Since this clustering factor is therefore often such a crucial information I have derived a simple query from what DBMS_STATS.GATHER_INDEX_STATS uses (and Jonathan mentions and explains in his book) and that allows to perform a what-if analysis regarding the clustering factor.

It can be used to:

- Validate/correct the clustering factor of an existing index determined by DBMS_STATS
- In particular check if concurrent inserts together with some segment space management lead to an non-representative clustering factor (this is something DBMS_STATS does not support at present and can only be corrected manually using DBMS_STATS.SET_INDEX_STATS)
- Perform various what-if scenarios without the need to actually create/re-create the index, e.g.
- The clustering factor of a new index to be added
- The effect of adding a column to an existing index on the clustering factor
- The effect of changing the column order of an existing index
- The effect of changing an index to an reverse index

Similar information could also be obtained by simply creating the corresponding index, but there are some points to consider here:

Creating an index up to release 10g might lead to unwanted changes in the execution plans if performed on a live system. In 11g the option to create an index as invisible can be used to avoid this, however you still incur the overhead of writing the index structure and allocating physical space, which could be significant depending on the amount of data.

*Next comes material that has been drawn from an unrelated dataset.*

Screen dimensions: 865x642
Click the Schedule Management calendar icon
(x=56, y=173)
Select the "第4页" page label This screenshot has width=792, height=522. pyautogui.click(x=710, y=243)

Furthermore the query allows for certain kinds of analysis that is simply not possible by creating an index - more on this later.

The query has this general form:

select
sys_op_countchg(substrb(row_id,1,15), )
[* (100 / %perc)] as clustering_factor
, count(*)
[* (100 / %perc)] as cnt
, count(distinct substrb(row_id,1,15))
[* (100 / %perc)] as blocks
from
(
select /*+ no_merge no_eliminate_oby */
/* optionally use parallelism e.g. parallel(t, 2) */
rowid as row_id
[, t.*]
[, dbms_rowid.rowid_relative_fno(rowid) as file_number]
[, dbms_rowid.rowid_block_number(rowid) as block_number]
[, dbms_rowid.rowid_row_number(rowid) as row_number]
from
[sample [block] (%perc)] t
where
is not null
[or is not null]
order by
[asc|desc]
[, [asc|desc]]
, rowid
);

and a first version of a ready-to-use script could look like this:

-- Simulate / calculate clustering factor
set verify off

set termout off

column ora10 new_value if_v10 noprint
column oralower10 new_value if_lower_v10 noprint

-- Determine version for regular expression support
select
decode(substr(banner, instr(banner, 'Release ') + 8, 1), '1', '', '--') as ora10
from
v$version
where
rownum = 1;

select
decode('&if_v10', '--', '', '--') as oralower10
from
dual;

set termout on

accept table_name prompt 'Enter table name: '

define sample_pct = 100

accept sample_pct number default &sample_pct prompt 'Enter sample percent (default &sample_pct): '

define p_degree = DEFAULT

accept p_degree default &p_degree prompt 'Enter parallel degree (default &p_degree): '

define history = 1

accept history number default &history prompt 'Enter number of blocks to remember (default &history): '

-- ideally comma separated without spaces surrounding the comma
accept col_list prompt 'Enter comma separated index column list: '

set termout off

column define_sample_block new_value sample_block noprint

select
case
when &sample_pct < 100
then 'sample block (&sample_pct)'
else ''
end as define_sample_block
from
dual;

column col_list_where_expr new_value col_list_where noprint

-- Try to get clever with the WHERE clause derived from the index expression
select
replace(
&if_v10 regexp_replace('&col_list', '( asc| desc)?( nulls (last|first))?', '')
&if_lower_v10 replace(replace(replace(replace(replace('&col_list', ' asc', ''), ' desc', ''), ' nulls', ''), ' last', ''), ' first', '')
, ','
, ' is not null or '
) || ' is not null' as col_list_where_expr
from
dual;

column p_degree_hint_expr new_value p_degree_hint noprint

select
case
when '&p_degree' != 'DEFAULT'
then 'parallel (t &p_degree)'
else ''
end as p_degree_hint_expr
from
dual;

-- set echo on verify on
set termout on

select
sys_op_countchg(substrb(row_id,1,15), &history)
* (100 / &sample_pct) as clustering_factor
, count(*)
* (100 / &sample_pct) as cnt
, count(distinct substrb(row_id,1,15))
* (100 / &sample_pct) as blocks
from
(
select /*+ no_merge no_eliminate_oby &p_degree_hint */
rowid as row_id
--, t.*
from
&table_name &sample_block t
where
&col_list_where
order by
&col_list
, rowid
);

It is based on the undocumented aggregate function SYS_OP_COUNTCHG that is apparently used by DBMS_STATS to calculate the clustering factor.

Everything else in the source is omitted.